ترجمة سورة السجدة

الترجمة التركية - شعبان بريتش

ترجمة معاني سورة السجدة باللغة التركية من كتاب الترجمة التركية - شعبان بريتش.
من تأليف: شعبان بريتش .

Elif Lâm Mîm.
Bu Kitab'ın, alemlerin Rabbi tarafından indirilmiş olduğunda asla şüphe yoktur.
Yoksa “Onu uydurdu” mu diyorlar? Hayır, O, senden önce kendilerine bir uyarıcı gelmemiş olan bir toplumu, belki hidayet bulurlar diye uyarman için Rabbi’nden gelen bir haktır.
Allah, gökleri ve yeri altı günde yaratmış, sonra da arşa istivâ etmiştir.

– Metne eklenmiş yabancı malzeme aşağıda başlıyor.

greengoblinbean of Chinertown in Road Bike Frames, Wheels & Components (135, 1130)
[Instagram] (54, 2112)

Sizin O’ndan başka bir veliniz de şefaatçiniz de yoktur. Hâlâ düşünmüyor musunuz?
Gökten yere işi düzenleyip yönetir. Sonra sizin saydığınızla süresi bin yıl olan bir günde O’na yükselir (bu iş).

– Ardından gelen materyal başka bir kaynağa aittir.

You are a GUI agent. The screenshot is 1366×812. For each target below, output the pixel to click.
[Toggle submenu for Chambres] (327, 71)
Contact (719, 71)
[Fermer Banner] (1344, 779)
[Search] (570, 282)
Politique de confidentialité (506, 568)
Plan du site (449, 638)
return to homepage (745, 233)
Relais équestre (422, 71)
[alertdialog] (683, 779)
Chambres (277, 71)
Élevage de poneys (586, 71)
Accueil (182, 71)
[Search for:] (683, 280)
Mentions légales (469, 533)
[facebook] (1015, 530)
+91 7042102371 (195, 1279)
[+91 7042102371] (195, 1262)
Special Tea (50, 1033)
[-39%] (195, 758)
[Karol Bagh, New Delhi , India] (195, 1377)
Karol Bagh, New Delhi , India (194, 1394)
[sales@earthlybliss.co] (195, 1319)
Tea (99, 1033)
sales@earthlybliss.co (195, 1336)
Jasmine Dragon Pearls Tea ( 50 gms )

Gaybı da görüneni de bilendir (O). Çok güçlüdür, çok merhametlidir.
O (Allah) ki, yarattığı her şeyi güzel yapmış ve ilk başta insanı çamurdan yaratmıştır.
Sonra onun zürryetini, basit bir sudan var etmiştir.

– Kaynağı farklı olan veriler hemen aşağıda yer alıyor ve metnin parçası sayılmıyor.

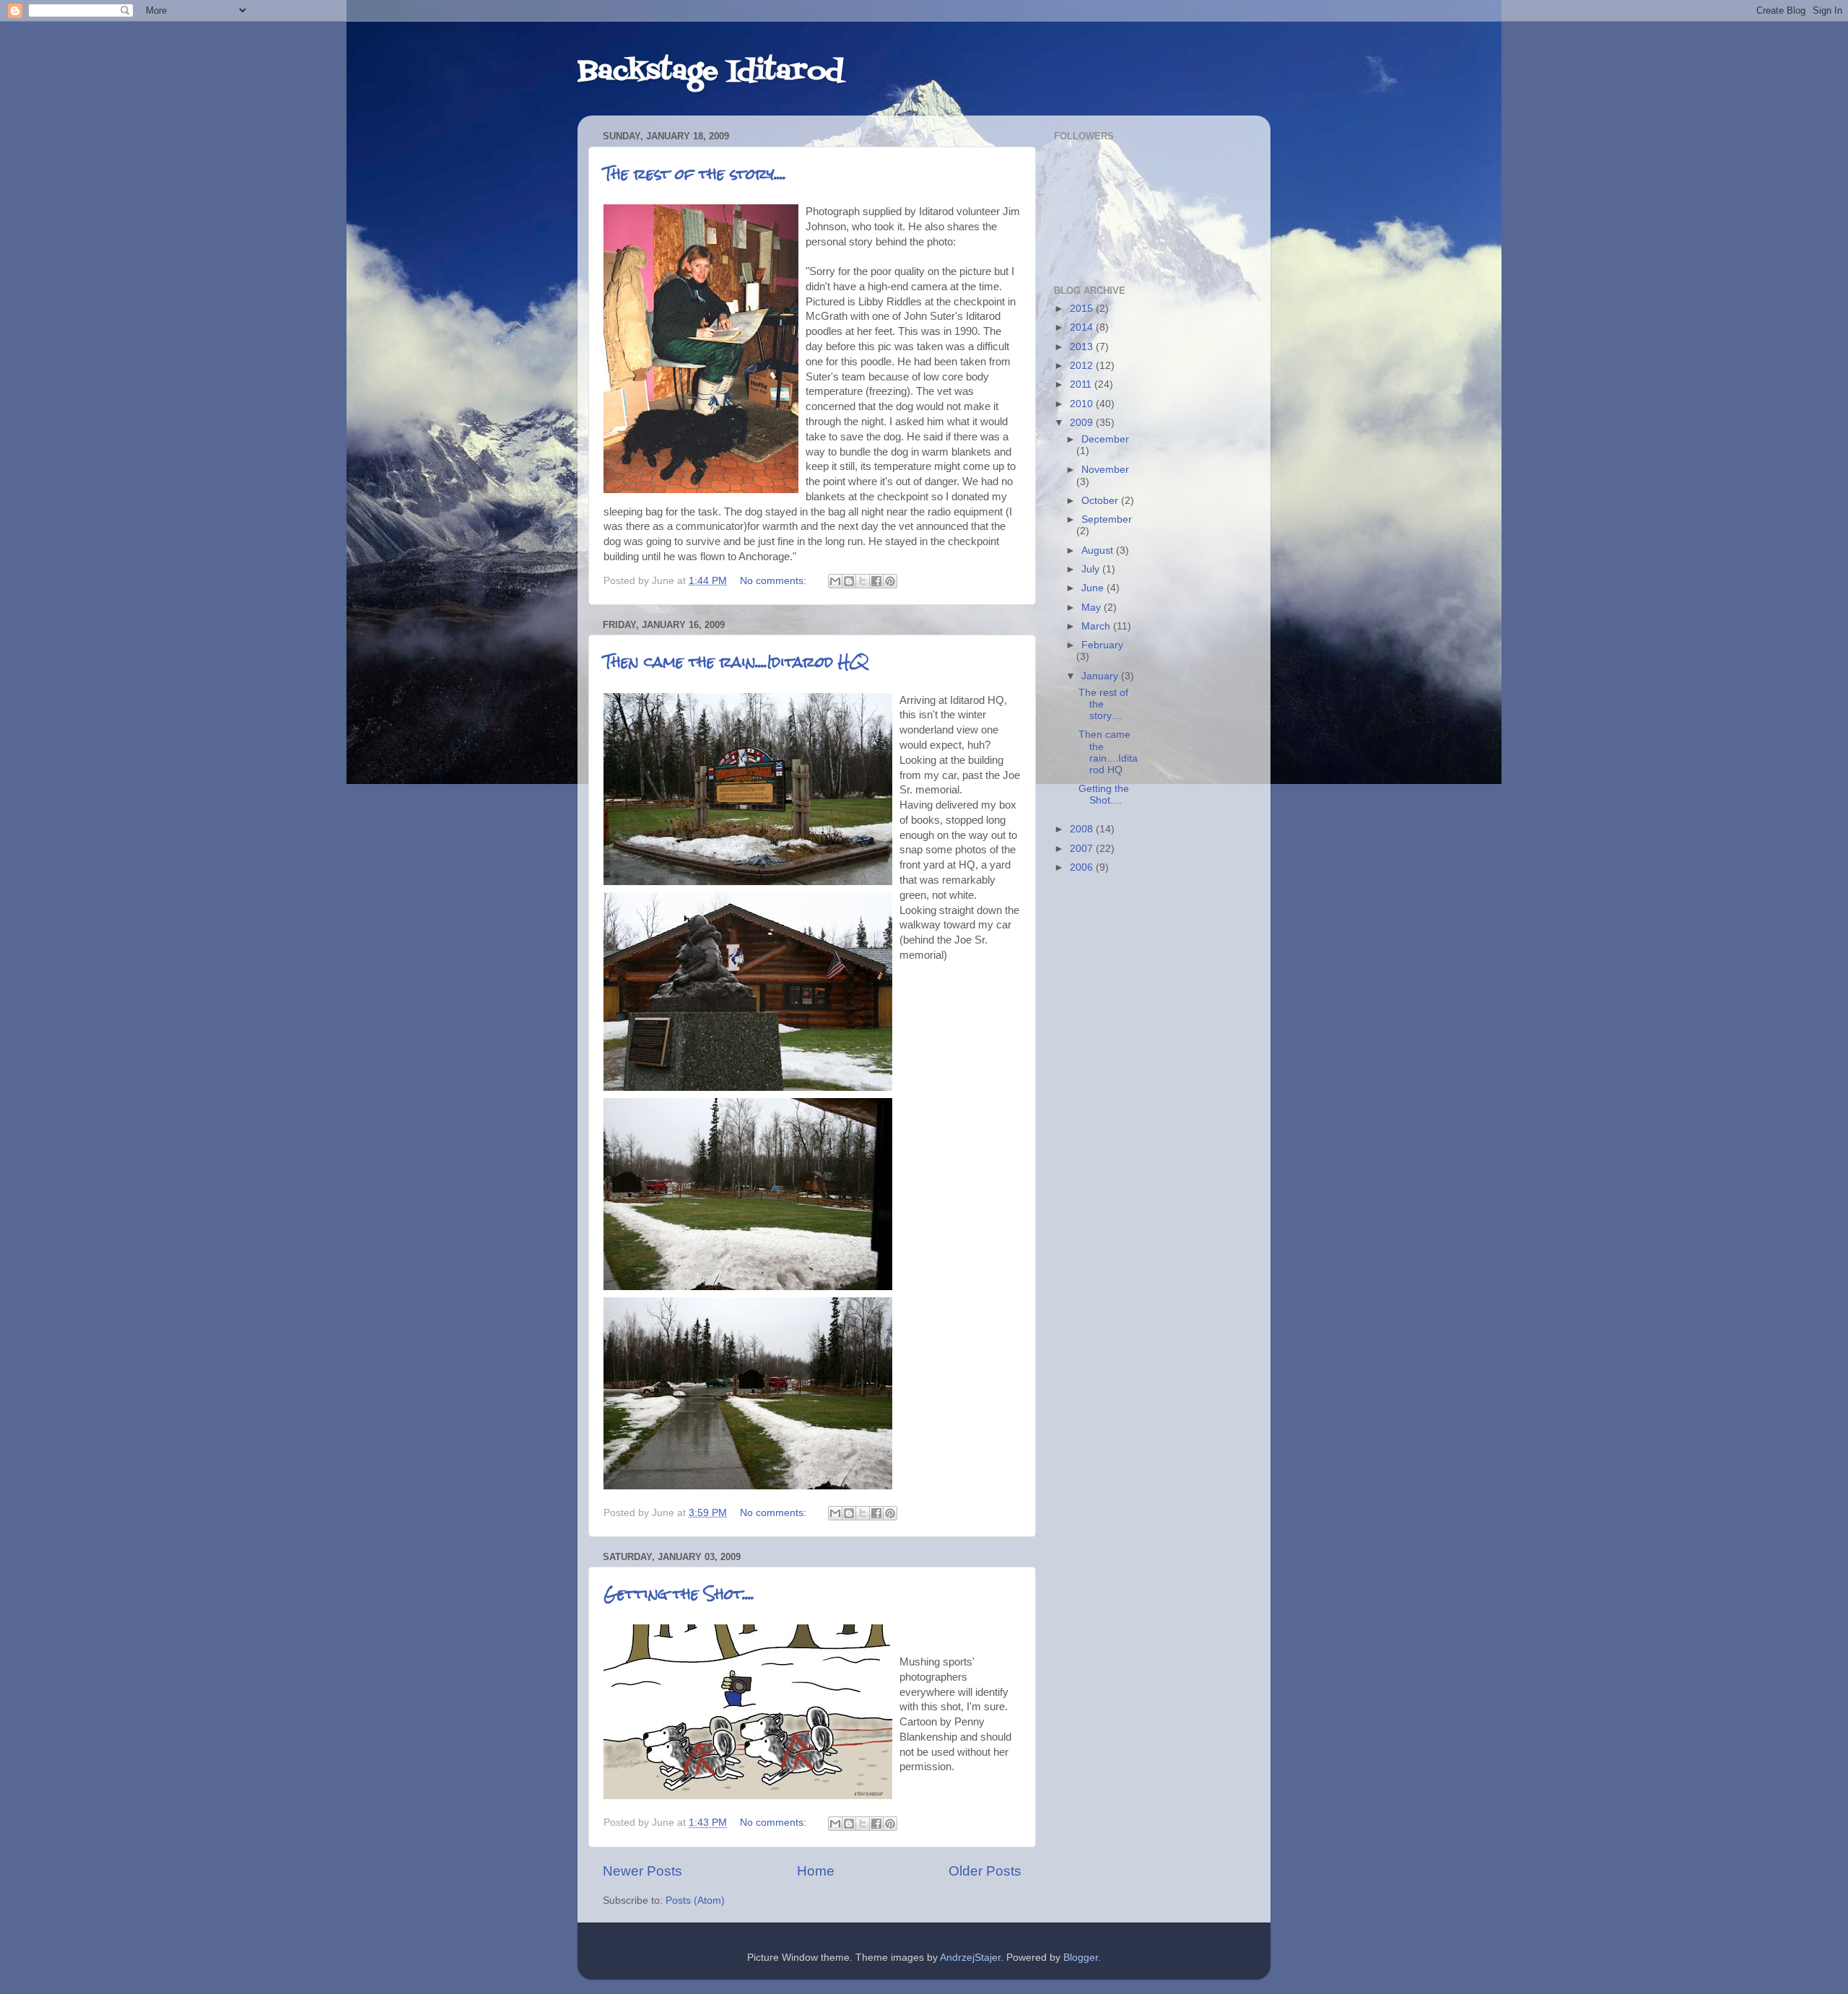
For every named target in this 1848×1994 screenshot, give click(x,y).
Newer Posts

Sonra onu tamamlayıp, şekillendirdi ve ona ruhundan üfledi. Size kulak, gözler ve gönüller verdi. Ne kadar az şükrediyorsunuz.
Biz, toprakta kaybolup gittikten sonra mı yeniden yaratılacağız? dediler. Hayır! Onlar, Rableri ile karşılaşacaklarına kâfir idiler.
Size vekil/görevli kılınan ölüm meleği sizin canınızı alacak sonra da Rabbinize döndürüleceksiniz, de!
Suçluları, Rablerinin katında, başlarını öne eğmiş olarak bir görsen: Rabbimiz, gördük ve işittik, bizi yeniden döndür de salih amel işleyelim, artık biz kesin olarak iman ettik (derler).
Dileseydik, her nefse hidayetini verirdik. Fakat; “Cehennemi tamamen cin ve insanlarla dolduracağım” sözü benden hak olmuştur.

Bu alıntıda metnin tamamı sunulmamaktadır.